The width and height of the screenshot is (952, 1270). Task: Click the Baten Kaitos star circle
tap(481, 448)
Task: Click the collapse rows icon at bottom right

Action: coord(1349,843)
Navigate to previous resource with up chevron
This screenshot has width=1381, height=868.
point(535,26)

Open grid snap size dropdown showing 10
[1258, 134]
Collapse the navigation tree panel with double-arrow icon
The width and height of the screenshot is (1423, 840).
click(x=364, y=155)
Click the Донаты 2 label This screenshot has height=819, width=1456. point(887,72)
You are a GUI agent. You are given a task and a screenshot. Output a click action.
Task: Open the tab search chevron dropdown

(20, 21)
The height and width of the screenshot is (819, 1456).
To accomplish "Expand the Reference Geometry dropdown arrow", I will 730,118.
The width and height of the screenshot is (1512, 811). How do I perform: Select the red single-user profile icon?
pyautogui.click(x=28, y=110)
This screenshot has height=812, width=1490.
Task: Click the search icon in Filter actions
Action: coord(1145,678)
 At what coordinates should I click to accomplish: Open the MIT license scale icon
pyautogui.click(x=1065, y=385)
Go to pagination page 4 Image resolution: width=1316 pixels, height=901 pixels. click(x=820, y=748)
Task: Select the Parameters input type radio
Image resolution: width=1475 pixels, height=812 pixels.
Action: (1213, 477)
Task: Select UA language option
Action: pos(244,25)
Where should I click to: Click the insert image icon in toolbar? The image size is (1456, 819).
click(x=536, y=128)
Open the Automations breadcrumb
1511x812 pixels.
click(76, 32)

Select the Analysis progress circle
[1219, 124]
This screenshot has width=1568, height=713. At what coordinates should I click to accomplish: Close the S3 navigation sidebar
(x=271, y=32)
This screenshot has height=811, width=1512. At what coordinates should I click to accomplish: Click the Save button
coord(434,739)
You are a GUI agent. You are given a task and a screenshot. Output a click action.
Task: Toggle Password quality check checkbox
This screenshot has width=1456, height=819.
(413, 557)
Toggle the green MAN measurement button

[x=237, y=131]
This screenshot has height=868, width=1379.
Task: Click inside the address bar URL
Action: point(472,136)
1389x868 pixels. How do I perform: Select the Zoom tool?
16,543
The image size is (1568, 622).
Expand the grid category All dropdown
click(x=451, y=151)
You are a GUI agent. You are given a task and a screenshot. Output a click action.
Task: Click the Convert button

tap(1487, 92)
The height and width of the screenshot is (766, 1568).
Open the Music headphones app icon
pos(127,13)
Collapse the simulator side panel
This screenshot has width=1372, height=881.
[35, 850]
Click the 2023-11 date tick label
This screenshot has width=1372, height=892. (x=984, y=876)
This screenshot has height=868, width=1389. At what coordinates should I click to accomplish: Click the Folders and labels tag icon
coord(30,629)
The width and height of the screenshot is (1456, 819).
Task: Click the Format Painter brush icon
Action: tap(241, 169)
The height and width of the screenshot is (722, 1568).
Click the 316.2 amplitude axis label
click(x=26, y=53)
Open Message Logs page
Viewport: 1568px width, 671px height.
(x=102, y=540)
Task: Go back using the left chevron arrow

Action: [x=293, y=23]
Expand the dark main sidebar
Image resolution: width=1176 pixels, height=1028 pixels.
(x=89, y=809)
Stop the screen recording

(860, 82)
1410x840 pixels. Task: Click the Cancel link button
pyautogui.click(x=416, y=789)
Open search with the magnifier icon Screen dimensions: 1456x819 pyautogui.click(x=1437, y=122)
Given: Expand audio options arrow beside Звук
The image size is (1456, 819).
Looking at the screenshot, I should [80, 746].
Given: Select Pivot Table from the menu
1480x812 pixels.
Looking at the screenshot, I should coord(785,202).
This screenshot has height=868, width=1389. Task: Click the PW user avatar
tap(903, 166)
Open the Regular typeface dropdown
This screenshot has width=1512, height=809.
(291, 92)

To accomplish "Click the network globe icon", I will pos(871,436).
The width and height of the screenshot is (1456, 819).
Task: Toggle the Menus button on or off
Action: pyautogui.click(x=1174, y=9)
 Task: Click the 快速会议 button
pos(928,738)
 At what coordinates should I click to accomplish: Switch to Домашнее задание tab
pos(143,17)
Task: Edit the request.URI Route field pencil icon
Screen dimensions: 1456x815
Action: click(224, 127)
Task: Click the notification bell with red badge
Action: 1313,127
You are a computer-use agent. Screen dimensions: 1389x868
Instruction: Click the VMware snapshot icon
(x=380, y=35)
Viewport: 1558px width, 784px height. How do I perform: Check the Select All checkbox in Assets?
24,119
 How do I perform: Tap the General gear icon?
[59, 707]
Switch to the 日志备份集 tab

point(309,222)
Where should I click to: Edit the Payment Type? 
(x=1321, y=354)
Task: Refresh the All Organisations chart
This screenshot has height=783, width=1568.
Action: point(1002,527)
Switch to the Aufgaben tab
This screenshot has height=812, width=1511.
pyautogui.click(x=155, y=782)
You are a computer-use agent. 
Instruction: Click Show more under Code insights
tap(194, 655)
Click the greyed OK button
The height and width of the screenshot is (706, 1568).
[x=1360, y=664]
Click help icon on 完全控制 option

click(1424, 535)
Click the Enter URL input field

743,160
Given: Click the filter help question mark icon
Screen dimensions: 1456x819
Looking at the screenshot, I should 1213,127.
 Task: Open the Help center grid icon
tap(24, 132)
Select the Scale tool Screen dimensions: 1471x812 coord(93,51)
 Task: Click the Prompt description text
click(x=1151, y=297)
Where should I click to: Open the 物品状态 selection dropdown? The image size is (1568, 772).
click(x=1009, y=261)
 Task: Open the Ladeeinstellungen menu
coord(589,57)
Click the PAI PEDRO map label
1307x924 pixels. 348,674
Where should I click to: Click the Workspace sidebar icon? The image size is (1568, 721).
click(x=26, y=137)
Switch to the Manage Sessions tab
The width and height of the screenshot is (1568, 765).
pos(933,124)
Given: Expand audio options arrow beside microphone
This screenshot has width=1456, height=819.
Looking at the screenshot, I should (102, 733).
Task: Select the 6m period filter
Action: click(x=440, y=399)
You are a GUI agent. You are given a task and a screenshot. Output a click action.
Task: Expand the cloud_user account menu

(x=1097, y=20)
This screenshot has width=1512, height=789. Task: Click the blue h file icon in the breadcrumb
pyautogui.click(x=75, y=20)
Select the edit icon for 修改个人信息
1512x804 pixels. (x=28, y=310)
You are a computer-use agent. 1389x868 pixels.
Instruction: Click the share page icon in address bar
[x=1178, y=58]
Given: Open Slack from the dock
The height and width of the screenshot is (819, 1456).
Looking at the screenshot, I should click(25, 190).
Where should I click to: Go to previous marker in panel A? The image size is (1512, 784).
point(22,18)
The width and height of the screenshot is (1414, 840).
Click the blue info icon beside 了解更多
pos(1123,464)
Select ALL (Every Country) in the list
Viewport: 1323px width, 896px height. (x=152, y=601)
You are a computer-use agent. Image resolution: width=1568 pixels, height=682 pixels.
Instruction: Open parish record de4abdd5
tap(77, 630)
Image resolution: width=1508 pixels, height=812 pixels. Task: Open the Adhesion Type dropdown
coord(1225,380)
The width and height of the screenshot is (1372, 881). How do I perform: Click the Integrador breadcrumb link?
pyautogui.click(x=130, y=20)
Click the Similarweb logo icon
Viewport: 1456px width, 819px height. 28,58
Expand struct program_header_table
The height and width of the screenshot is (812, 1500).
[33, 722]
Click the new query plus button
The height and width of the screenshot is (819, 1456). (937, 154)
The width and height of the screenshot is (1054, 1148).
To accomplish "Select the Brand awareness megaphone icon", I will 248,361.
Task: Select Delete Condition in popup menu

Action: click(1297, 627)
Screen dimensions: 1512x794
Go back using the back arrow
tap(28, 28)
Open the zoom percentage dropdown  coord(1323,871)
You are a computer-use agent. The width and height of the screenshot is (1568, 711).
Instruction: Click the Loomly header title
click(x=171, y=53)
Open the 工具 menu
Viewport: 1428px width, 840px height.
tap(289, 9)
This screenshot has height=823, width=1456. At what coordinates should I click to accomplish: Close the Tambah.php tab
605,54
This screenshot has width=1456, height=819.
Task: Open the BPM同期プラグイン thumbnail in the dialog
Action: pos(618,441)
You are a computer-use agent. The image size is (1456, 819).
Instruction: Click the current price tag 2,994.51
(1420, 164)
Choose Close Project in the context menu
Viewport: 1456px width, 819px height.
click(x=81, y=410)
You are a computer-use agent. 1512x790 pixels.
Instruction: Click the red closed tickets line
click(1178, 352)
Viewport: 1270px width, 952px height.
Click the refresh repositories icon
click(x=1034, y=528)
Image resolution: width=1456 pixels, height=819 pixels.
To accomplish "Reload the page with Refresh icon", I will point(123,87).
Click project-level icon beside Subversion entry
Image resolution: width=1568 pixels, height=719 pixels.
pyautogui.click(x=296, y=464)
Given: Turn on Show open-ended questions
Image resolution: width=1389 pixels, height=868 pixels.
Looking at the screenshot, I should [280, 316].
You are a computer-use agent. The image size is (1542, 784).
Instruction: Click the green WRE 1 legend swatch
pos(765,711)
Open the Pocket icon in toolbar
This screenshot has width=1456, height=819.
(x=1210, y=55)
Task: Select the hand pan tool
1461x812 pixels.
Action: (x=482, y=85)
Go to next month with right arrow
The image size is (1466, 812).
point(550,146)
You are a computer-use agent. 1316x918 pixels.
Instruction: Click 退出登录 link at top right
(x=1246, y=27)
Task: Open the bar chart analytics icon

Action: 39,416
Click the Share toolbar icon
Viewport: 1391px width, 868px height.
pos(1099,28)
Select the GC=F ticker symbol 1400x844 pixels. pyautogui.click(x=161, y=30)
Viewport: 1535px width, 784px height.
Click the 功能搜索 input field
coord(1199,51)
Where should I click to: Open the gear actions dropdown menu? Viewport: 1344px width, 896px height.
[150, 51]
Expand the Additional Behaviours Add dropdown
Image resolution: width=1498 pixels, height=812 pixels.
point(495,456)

▶ What is being asked
From the listing above, repeat exactly the lines starting at the line that includes "Switch to the Aufgaben tab" and ending at the line that includes "Select the Scale", with nothing outside that span.

▶ Result
Switch to the Aufgaben tab
This screenshot has height=812, width=1511.
pyautogui.click(x=155, y=782)
You are a computer-use agent. 
Instruction: Click Show more under Code insights
tap(194, 655)
Click the greyed OK button
The height and width of the screenshot is (706, 1568).
[x=1360, y=664]
Click help icon on 完全控制 option

click(1424, 535)
Click the Enter URL input field

743,160
Given: Click the filter help question mark icon
Screen dimensions: 1456x819
Looking at the screenshot, I should 1213,127.
 Task: Open the Help center grid icon
tap(24, 132)
Select the Scale tool Screen dimensions: 1471x812 coord(93,51)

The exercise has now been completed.